MySQL Rows to Columns to HBase (using Sqoop)

hadoopMySQLpivot

I have a table that looks like this in MySQL:

id | date | num | avg

I have found that I can use this for rows to columns and it works so far:

SELECT 
    CONCAT(id, '-', date),
     MAX(IF(`num` = 0, avg, NULL)) num0 
FROM table 
GROUP BY 
    id, 
    date;

The problem is I have 4000 'num' values (values are integers from 0 to 4000) and I do not want to write 4000 MAX statements manually. Is there anyway I can put a loop in there somehow? Ideally, I would like to have 4030 columns…

Edit:

I have edited my post to give some more context to the problem I am facing. I am sorry as I should have probably done this earlier.

Context of problem: I have to migrate data from MySQL to HBase. I want to import the values so that each day (which would be represented by a row key along with the id) have many columns (num) which have a value (avg). The column family is avg. I was originally planning on selecting Sqoop's "Select statement" but I understand I may be pushing the boundaries regarding MySQL's columns and I am not sure what the max is. If anyone knows a better way of doing this and can share with me, that would be great.

Best Answer

If you are interested in returning all the values as columns, you need to be try something very adventurous. First look at your query

SELECT 
    CONCAT(id, '-', date),
    MAX(IF(`num` = 0, avg, NULL)) num0 
FROM table 
GROUP BY 
    id, 
    date;

If would be a big mess to get MySQL to execute it as a query by giving MySQL the query with each column formulated.

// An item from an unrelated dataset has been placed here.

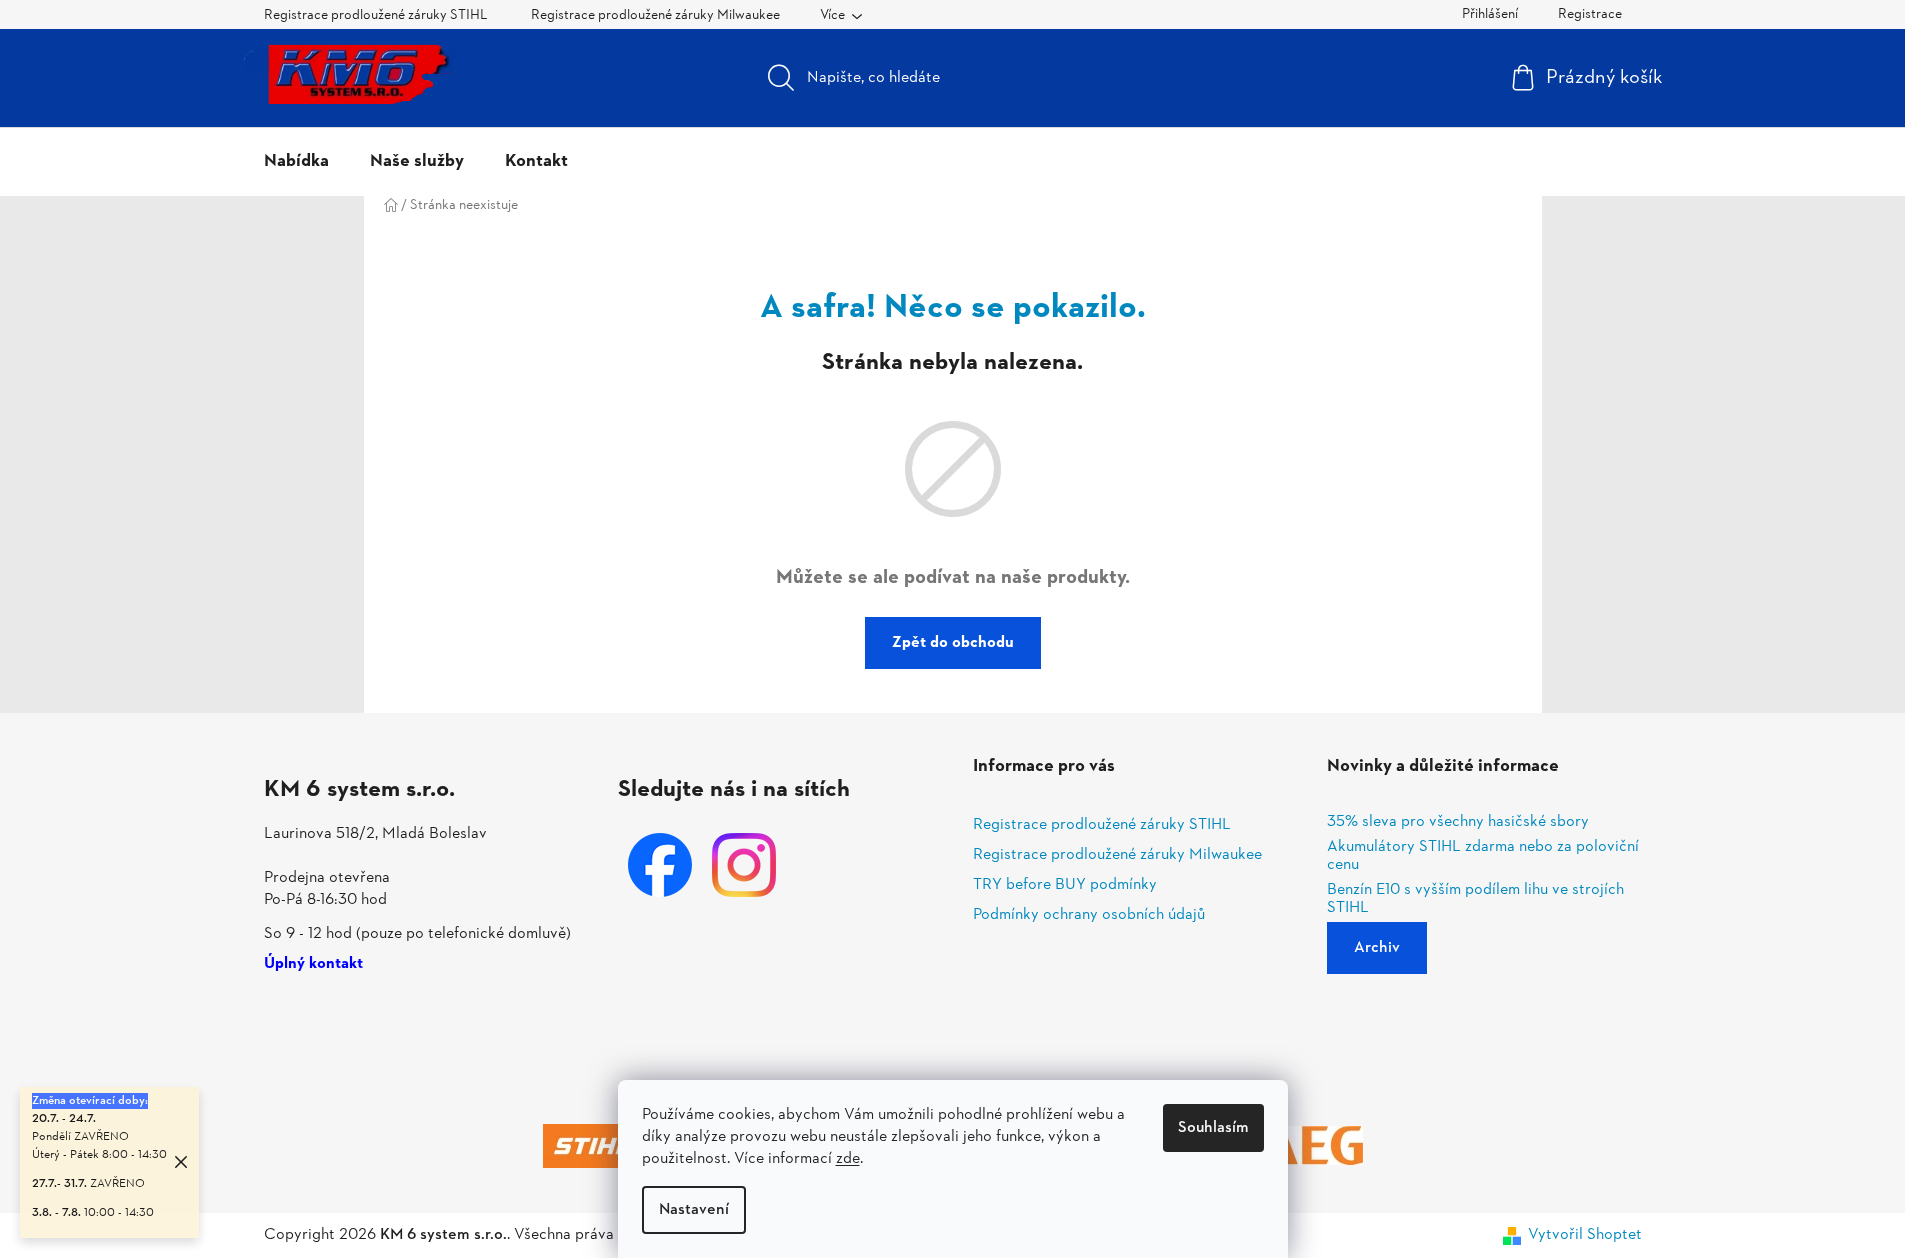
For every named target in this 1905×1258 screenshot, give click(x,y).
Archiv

Perhaps you can get MySQL to concatenate the column values using GROUP_CONCAT. That function was designed for aggregation (or aggravation if you are the actual developer). You can take all the num values can display it as a column-separated listed of numbers like this:

SELECT 
    CONCAT(id, '-', date),
    GROUP_CONCAT(IF(`num` = 0, avg, 0))) numlist
FROM table 
GROUP BY 
    id, 
    date;

You can also change the list to be delimited by pipes instead of commas like this:

SELECT 
    CONCAT(id, '-', date),
    GROUP_CONCAT(IF(`num` = 0, avg, 0)) SEPARATOR '|') numlist
FROM table 
GROUP BY 
    id, 
    date;

The default maximum length of a GROUP_CONCAT is 1024.

You need to change that max length in the session using this:

SET group_concat_max_len = 10240;

before you issue your query.

Give it a Try !!!